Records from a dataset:
# # # # #

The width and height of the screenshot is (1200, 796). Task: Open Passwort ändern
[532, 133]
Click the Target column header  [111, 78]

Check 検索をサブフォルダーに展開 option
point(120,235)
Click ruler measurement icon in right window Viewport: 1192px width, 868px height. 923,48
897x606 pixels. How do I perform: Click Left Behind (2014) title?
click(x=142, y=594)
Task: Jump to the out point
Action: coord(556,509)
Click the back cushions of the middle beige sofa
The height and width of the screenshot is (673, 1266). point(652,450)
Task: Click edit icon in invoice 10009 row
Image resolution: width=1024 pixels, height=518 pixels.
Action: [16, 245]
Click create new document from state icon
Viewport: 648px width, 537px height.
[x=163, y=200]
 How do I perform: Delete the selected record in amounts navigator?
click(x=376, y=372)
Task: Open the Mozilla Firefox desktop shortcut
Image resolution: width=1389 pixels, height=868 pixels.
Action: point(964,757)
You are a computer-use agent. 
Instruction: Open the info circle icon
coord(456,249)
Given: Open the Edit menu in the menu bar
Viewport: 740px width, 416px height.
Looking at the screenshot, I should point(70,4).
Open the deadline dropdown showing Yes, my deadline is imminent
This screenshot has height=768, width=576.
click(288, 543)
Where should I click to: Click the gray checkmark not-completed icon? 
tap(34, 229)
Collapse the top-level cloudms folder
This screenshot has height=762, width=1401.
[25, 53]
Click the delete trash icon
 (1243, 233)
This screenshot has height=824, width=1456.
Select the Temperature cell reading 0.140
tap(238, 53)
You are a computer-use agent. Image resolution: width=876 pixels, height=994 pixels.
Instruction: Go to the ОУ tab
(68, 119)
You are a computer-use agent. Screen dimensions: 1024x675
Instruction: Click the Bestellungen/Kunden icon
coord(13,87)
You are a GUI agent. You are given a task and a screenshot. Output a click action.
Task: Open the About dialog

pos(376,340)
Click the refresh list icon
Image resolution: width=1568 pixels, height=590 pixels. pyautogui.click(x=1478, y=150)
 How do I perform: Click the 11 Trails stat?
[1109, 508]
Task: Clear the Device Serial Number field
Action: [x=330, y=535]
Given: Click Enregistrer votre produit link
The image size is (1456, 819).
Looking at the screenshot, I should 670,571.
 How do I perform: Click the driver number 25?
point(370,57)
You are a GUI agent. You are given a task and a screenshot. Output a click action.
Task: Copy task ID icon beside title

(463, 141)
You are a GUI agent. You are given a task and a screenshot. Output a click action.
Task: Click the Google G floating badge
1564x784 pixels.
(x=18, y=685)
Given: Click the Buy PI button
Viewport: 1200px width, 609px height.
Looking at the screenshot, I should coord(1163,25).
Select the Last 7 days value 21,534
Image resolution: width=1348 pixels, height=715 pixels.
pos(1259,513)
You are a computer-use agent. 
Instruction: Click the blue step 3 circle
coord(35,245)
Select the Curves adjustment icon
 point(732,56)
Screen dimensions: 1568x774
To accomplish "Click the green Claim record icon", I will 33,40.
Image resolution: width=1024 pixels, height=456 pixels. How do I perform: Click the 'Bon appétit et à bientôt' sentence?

# # # # #

AIM
Rewrite all the items above, swapping every "Instruction" for "Directive" and leaving everything else the same.

IN RESPONSE
The width and height of the screenshot is (1200, 796). Task: Open Passwort ändern
[532, 133]
Click the Target column header  [111, 78]

Check 検索をサブフォルダーに展開 option
point(120,235)
Click ruler measurement icon in right window Viewport: 1192px width, 868px height. 923,48
897x606 pixels. How do I perform: Click Left Behind (2014) title?
click(x=142, y=594)
Task: Jump to the out point
Action: coord(556,509)
Click the back cushions of the middle beige sofa
The height and width of the screenshot is (673, 1266). point(652,450)
Task: Click edit icon in invoice 10009 row
Image resolution: width=1024 pixels, height=518 pixels.
Action: [16, 245]
Click create new document from state icon
Viewport: 648px width, 537px height.
[x=163, y=200]
 How do I perform: Delete the selected record in amounts navigator?
click(x=376, y=372)
Task: Open the Mozilla Firefox desktop shortcut
Image resolution: width=1389 pixels, height=868 pixels.
Action: point(964,757)
You are a computer-use agent. 
Directive: Open the info circle icon
coord(456,249)
Given: Open the Edit menu in the menu bar
Viewport: 740px width, 416px height.
Looking at the screenshot, I should point(70,4).
Open the deadline dropdown showing Yes, my deadline is imminent
This screenshot has height=768, width=576.
click(288, 543)
Where should I click to: Click the gray checkmark not-completed icon? 
tap(34, 229)
Collapse the top-level cloudms folder
This screenshot has height=762, width=1401.
[25, 53]
Click the delete trash icon
 (1243, 233)
This screenshot has height=824, width=1456.
Select the Temperature cell reading 0.140
tap(238, 53)
You are a computer-use agent. Image resolution: width=876 pixels, height=994 pixels.
Directive: Go to the ОУ tab
(68, 119)
You are a computer-use agent. Screen dimensions: 1024x675
Directive: Click the Bestellungen/Kunden icon
coord(13,87)
You are a GUI agent. You are given a task and a screenshot. Output a click action.
Task: Open the About dialog

pos(376,340)
Click the refresh list icon
Image resolution: width=1568 pixels, height=590 pixels. pyautogui.click(x=1478, y=150)
 How do I perform: Click the 11 Trails stat?
[1109, 508]
Task: Clear the Device Serial Number field
Action: [x=330, y=535]
Given: Click Enregistrer votre produit link
The image size is (1456, 819).
Looking at the screenshot, I should 670,571.
 How do I perform: Click the driver number 25?
point(370,57)
You are a GUI agent. You are given a task and a screenshot. Output a click action.
Task: Copy task ID icon beside title

(463, 141)
You are a GUI agent. You are given a task and a screenshot. Output a click action.
Task: Click the Google G floating badge
1564x784 pixels.
(x=18, y=685)
Given: Click the Buy PI button
Viewport: 1200px width, 609px height.
Looking at the screenshot, I should coord(1163,25).
Select the Last 7 days value 21,534
Image resolution: width=1348 pixels, height=715 pixels.
pos(1259,513)
You are a computer-use agent. 
Directive: Click the blue step 3 circle
coord(35,245)
Select the Curves adjustment icon
 point(732,56)
Screen dimensions: 1568x774
To accomplish "Click the green Claim record icon", I will 33,40.
Image resolution: width=1024 pixels, height=456 pixels. How do I perform: Click the 'Bon appétit et à bientôt' sentence?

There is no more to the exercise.